• **Data to process**

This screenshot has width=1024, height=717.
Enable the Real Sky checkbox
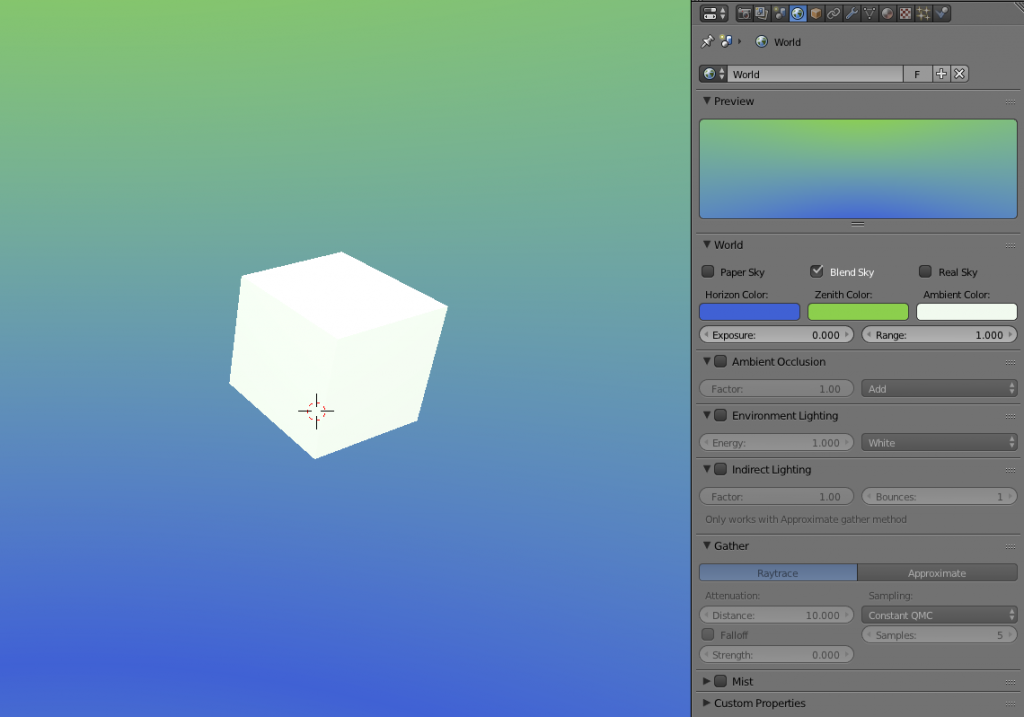tap(926, 272)
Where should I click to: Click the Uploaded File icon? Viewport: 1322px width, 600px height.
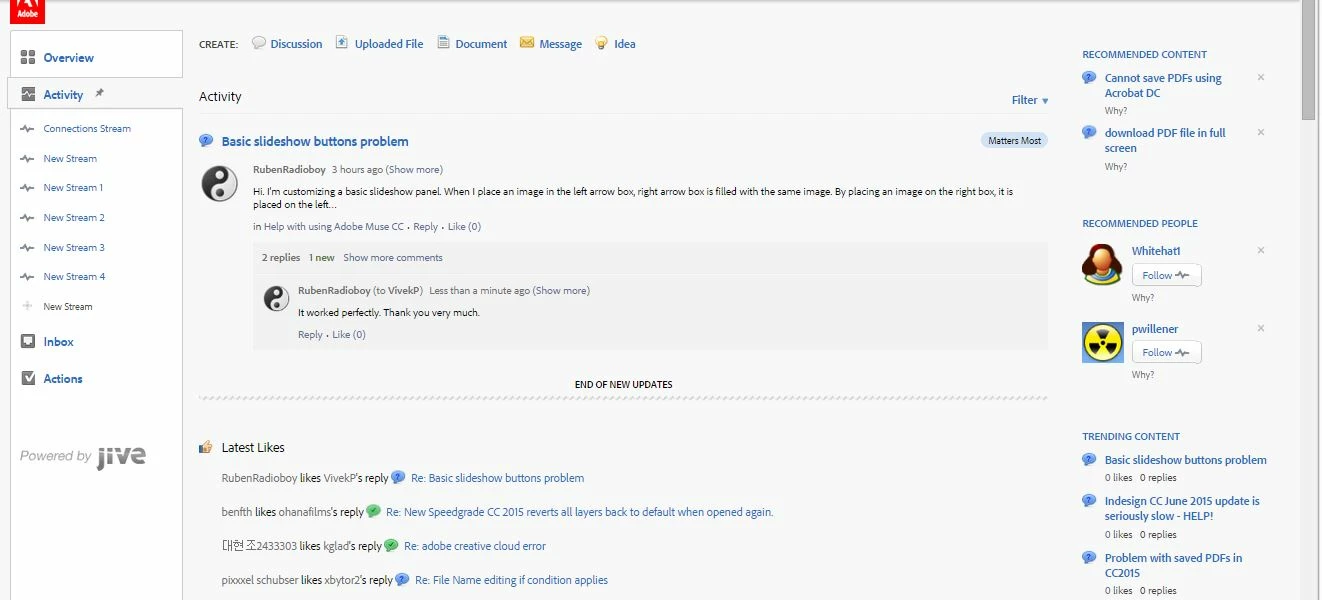[x=342, y=43]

• **The exercise**
Rewrite all the items above with "icon" replaced by "button" and everything else unchanged. Omit the pictures from your answer.

• **Task response**
This screenshot has width=1024, height=717.
Enable the Real Sky checkbox
tap(926, 272)
Where should I click to: Click the Uploaded File button? Viewport: 1322px width, 600px height.
[x=342, y=43]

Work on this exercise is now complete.